También reciente está el caso, aún más meritorio si cabe, del pueblecito serrano de Tortonda, junto a Alcolea del Pinar, perdido casi en las fragosidades de la Sierra del Ducado. La iglesia parroquial de esta villa, aislada del resto de las edificaciones del pueblo, resalta en la distancia con singularidad y un aire cierto de desafío. Casi recuerda la altanería de un castillo, especialmente conferido por el almenado plumón de su torre. Lo más valioso este templo, de construcción primitiva románica del siglo XIII, es su atrio porticado (lo que queda de él), que muestra la singularidad de estar orientado totalmente al norte, lo que nos hace sospechar que poseía otras galerías a poniente y al sur, haciendo de este templo el único del: románico rural guadalajareño con tres galerías porticadas, similar a las elaboradas y grandiosas iglesias románicas de la zona segoviana.

Sobre esta iglesia parroquial, así como la cercana de Villaverde del Ducado, y otras de área serrana, ya publiqué en estas páginas hará par de años una amplia referencia de sus detalles artísticos y del alto valor que ofrecían. Lástima, decía entonces, que la iglesia de Tortonda  esconda su magnífica galería porticada, con columnas y capiteles románicos de delicada ornamentación vegetal, bajo los muros de antiguas reformas que le tapan por completo. Pues bien, en un esfuerzo señalado y alentado por el cura párroco de Tortonda, don Alberto, con la colaboración de todo el pueblo que puso elementos y trabajo personal, en un par de días se ha recuperado la belleza de dicho atrio, que ha demostrado ser (y esto estaba oculto por masas de argamasa) de doble columnata y dobles capiteles, lo que todavía valora aún más este monumento, ya desde ahora señaladísimo, del románico rural de Guadalajara. Ha sido proponérselo, dedicar dos días de cariñoso esfuerzo y obtener para el patrimonio del pueblo y de la provincia toda, un nuevo monumento revalorizado, y, por añadidura, un nuevo aliciente para el turismo provincial que beneficiará a Tortonda con mayor afluencia de curiosos y estudiosos del arte románico.

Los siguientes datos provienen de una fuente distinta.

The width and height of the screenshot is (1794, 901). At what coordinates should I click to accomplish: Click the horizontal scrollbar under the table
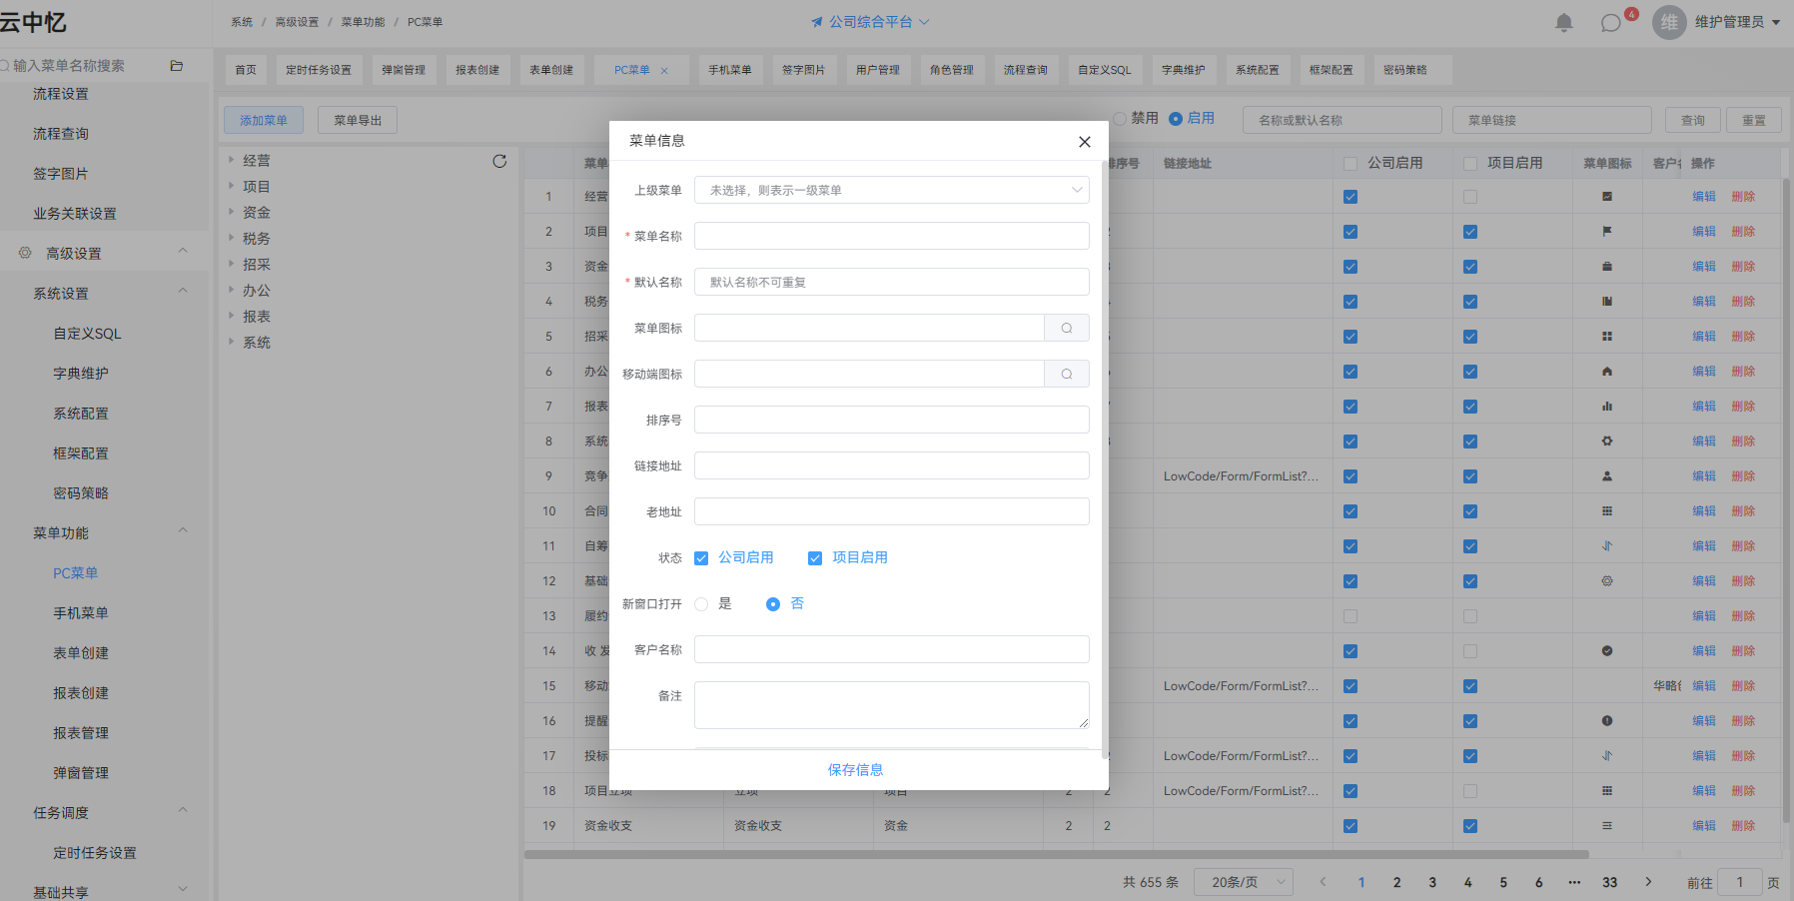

Han sido, como digo, dos ejemplos simples, pero al sumo en este campo del patrimonio artístico que está en general, cubierto de una densa capa de abandono y apatía. Cuando el afán de un pueblo se despierta (y eso es fácil siempre que haya alguien dispuestos a hacerlo) los resultados son siempre rápidos y espectaculares. Recordar, si no, lo que fueron capaces de hacer los vecinos de Jadraque, hace unos cuantos años, al restaurar con prestaciones personales de todos los vecinos, su antiguo castillo que era una pura ruina. Es evidente que en muchos casos en que la tarea es simple, factible, sólo de esta manera puede verse hecha realidad en corto tiempo: la colaboración de los vecinos todos, los interesados en el tema directamente. La agobiada Administración central, que recibe por todas partes peticiones de cientos de millones y, por qué no decirlo, su lentísima maquinaria burocrática, no puede sino certificar actas de ruina, tapar agujeros de cualquier manera, y en algunos, pocos, casos realizar restauraciones que sólo el Estado puede llevar a cabo por sus dimensiones gigantescas. Lo pequeño, ha de hacerlo el propio pueblo. Sabe mejor, queda mejor. Es un puro ejercicio de terapéutica social. E incluso se defiende y aprecia luego mejor. Los ejemplos del El Casar de Talamanca y Tortonda han marcado un auténtico hito en este verano de 1982. Ojala que sea imitado por muchos otros lugares de la provincia.